Return every line of the items below verbatim, leaving out the pictures.

Material for this exercise |
============

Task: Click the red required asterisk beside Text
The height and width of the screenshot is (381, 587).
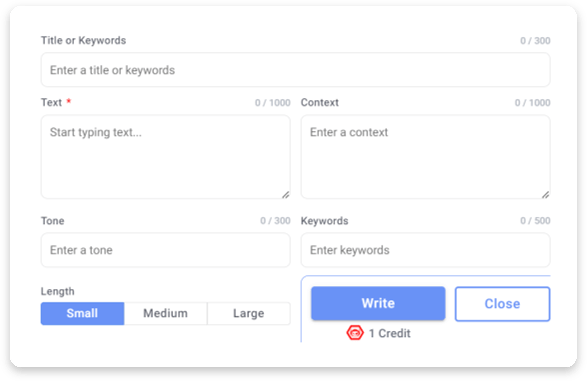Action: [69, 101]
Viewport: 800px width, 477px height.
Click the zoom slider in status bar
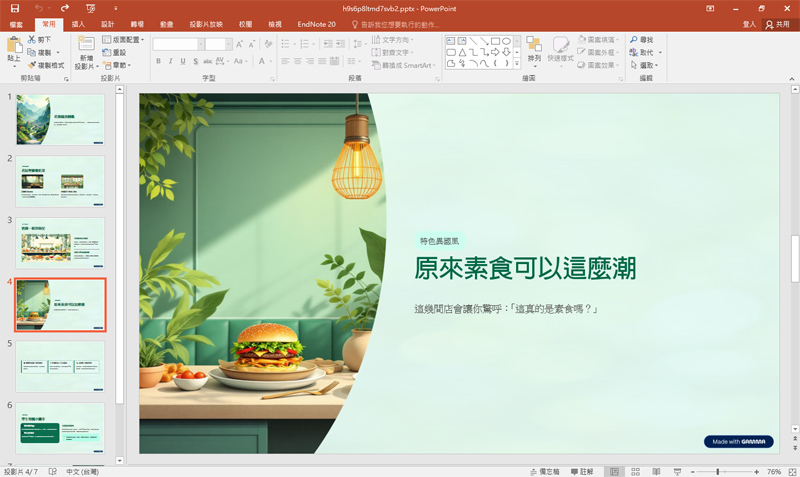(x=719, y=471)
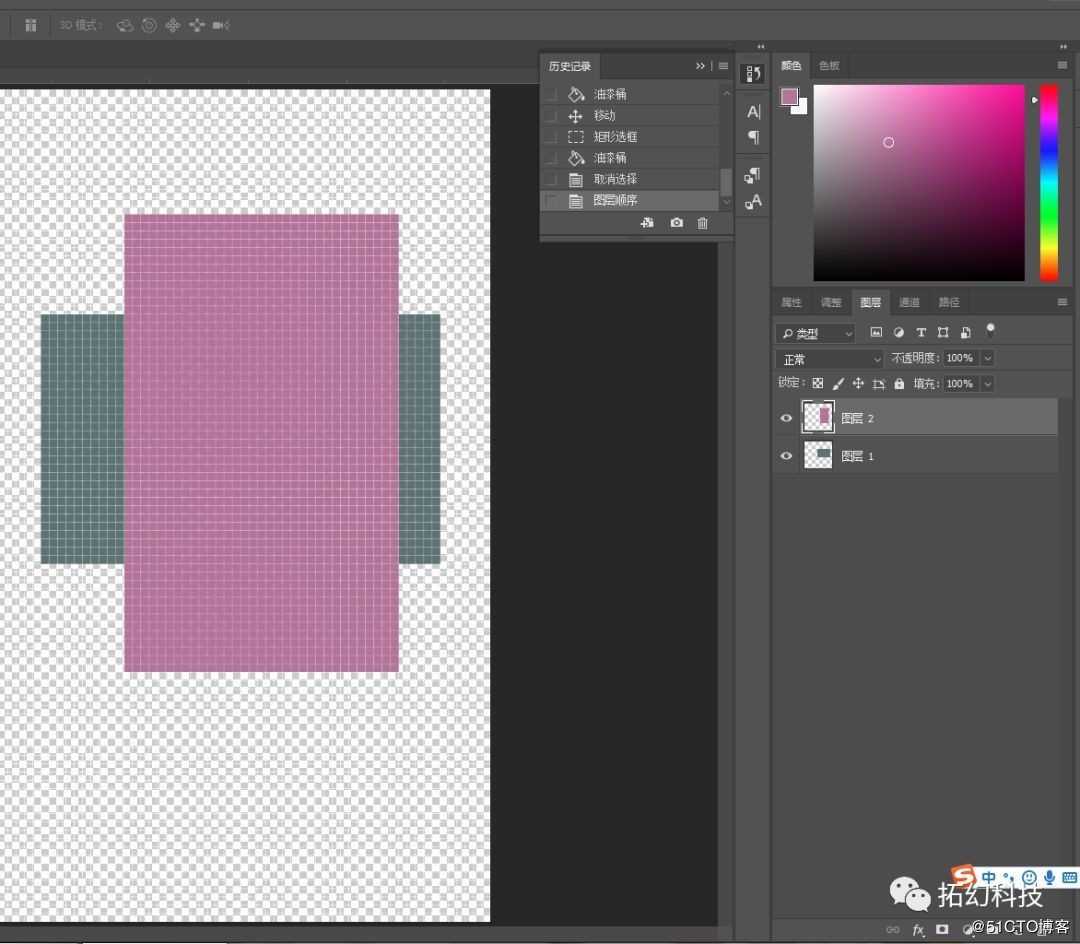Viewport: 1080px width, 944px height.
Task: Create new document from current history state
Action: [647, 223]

============

Solution below |
Task: Click the red required asterisk beside Text
The height and width of the screenshot is (381, 587).
Action: [69, 101]
Viewport: 800px width, 477px height.
Click the zoom slider in status bar
(x=719, y=471)
Viewport: 1080px width, 944px height.
Task: Create new document from current history state
Action: [647, 223]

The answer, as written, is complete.